Joseph Lyerman unterhält ein Institut, das eine Expedition zur Bergung eines Truppentransporters aus dem Zweiten Weltkrieg finanziert. Das Schiff wird nach Boston geschleppt, wo Lyermans eigener Sohn von jemandem ermordet wird, der vorgibt, von eben jenem Schiff zu kommen. Das, überlegte Jefferson, war kein Zufall. Keine Willkür. Dahinter steckte mehr, er konnte es spüren.

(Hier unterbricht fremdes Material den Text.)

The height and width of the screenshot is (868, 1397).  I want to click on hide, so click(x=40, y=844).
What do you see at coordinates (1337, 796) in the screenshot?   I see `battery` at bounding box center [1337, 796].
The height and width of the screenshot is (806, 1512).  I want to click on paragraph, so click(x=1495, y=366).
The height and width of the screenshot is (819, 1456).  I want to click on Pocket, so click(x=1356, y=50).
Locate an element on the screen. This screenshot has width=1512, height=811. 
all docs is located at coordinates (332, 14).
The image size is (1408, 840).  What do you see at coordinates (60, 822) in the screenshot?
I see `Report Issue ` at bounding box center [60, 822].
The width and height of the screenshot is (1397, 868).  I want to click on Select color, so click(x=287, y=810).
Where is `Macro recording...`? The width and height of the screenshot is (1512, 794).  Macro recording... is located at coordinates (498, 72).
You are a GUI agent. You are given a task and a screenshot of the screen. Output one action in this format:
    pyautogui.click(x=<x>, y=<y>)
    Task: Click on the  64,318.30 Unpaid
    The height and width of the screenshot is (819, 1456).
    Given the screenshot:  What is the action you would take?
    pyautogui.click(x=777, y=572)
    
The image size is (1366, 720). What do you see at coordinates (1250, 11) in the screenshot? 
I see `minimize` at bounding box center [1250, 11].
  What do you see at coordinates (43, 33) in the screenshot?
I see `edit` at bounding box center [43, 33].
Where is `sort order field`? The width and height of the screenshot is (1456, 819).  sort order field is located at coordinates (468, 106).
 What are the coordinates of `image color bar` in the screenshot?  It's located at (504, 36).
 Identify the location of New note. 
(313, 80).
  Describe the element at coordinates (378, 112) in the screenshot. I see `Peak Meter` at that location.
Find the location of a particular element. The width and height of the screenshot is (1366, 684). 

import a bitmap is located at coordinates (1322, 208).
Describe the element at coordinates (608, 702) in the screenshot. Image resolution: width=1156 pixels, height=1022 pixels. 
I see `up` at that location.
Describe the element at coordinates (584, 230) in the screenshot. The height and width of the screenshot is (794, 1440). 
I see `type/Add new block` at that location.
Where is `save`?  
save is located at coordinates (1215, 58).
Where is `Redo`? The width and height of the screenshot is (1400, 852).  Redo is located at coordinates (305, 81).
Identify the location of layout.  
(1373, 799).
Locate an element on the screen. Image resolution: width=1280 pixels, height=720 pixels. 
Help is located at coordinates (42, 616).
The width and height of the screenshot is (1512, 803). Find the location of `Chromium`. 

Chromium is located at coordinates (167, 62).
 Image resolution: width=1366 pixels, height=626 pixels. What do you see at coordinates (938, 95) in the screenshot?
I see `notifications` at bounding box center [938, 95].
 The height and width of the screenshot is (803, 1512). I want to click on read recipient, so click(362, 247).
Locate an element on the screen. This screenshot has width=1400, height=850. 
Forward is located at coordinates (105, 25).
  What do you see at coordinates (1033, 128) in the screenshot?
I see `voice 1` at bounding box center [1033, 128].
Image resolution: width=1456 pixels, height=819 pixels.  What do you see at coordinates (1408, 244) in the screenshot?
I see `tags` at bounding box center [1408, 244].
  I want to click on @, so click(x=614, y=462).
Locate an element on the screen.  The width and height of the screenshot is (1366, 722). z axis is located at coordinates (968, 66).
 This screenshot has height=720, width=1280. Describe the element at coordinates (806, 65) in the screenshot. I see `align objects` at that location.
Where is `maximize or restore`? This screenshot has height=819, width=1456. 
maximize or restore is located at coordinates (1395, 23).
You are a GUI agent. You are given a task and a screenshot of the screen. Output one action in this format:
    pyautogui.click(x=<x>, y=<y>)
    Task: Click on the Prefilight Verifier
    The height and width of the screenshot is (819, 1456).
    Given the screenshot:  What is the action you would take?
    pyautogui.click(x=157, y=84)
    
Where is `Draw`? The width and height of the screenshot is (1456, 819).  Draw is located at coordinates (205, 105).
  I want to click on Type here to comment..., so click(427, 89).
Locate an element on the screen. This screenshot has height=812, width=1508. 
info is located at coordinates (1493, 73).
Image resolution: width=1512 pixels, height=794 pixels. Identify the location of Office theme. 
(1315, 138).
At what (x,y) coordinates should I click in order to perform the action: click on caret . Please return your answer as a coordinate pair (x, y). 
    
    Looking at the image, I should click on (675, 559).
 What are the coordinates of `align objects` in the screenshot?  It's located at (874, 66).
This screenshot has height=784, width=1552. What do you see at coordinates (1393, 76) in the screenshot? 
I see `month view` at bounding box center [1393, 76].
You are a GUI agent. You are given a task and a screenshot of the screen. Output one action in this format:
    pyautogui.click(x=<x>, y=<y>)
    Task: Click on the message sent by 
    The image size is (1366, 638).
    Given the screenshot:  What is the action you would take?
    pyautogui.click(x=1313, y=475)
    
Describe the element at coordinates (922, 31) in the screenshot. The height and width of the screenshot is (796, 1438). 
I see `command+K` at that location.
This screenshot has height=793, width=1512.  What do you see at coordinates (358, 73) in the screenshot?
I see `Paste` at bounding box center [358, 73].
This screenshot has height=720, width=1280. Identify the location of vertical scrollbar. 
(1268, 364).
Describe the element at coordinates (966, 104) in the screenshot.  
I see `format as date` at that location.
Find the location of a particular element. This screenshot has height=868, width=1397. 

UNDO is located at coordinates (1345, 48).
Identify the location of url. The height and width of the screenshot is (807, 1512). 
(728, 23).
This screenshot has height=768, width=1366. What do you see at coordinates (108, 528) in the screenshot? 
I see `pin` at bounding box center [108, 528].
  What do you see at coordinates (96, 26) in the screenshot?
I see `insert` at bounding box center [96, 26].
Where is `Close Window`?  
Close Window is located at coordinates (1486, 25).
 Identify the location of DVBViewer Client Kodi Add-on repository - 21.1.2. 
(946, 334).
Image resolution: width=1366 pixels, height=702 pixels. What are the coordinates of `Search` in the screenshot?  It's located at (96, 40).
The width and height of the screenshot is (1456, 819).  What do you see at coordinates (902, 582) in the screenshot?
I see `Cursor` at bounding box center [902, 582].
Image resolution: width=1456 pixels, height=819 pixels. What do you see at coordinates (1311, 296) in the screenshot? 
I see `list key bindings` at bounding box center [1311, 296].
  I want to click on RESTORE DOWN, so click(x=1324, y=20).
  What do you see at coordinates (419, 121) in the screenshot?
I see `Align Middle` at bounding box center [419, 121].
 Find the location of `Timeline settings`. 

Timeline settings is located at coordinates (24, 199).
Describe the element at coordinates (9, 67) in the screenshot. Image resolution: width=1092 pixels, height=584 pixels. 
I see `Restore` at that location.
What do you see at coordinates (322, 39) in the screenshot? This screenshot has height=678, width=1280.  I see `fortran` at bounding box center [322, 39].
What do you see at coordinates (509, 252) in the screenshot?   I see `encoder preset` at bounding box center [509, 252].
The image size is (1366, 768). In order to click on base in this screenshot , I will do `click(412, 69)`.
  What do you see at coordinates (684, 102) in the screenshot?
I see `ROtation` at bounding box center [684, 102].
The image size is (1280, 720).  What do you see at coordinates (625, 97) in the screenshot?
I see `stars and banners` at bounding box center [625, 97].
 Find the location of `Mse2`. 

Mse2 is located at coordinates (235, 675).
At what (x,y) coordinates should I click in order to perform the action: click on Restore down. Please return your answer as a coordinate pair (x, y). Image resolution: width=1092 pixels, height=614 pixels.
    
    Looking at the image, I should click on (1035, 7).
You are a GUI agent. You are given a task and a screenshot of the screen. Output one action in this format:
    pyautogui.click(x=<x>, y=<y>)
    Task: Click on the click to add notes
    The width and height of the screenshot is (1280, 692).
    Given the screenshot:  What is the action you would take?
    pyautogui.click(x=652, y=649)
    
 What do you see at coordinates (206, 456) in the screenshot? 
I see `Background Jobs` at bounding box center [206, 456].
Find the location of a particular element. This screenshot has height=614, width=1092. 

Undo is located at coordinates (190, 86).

»Das alles überrascht Sie ein wenig, nicht wahr?«, fragte McKenna.
»Was? O ja. Aber es ergibt irgendwie keinen Sinn.«
»Weil Sie die Gründe dahinter noch nicht kennen. Sobald man die Gründe kennt, ergibt alles einen Sinn.«
McKenna nahm einen Schluck Eistee, dann senkte sie das Glas und blickte durch die offene Fliegentür nach draußen. Ihre Lippen glitzerten von der kühlen Flüssigkeit. Sie blickte Jefferson einen Augenblick an, bevor sie sich wieder umwandte und hinaus aufs Meer schaute. Weit draußen zuckten die Blitze eines Wärmegewitters und tauchten die Wolken in fahles Licht. Ohne ein Wort schaltete McKenna die Beleuchtung über dem Tresen ab und kehrte auf die Veranda zurück. Sie stellte sich ans Geländer und blickte zu den fernen Regenwolken. Jefferson folgte ihr schweigend und stellte sich neben ihr ans Geländer.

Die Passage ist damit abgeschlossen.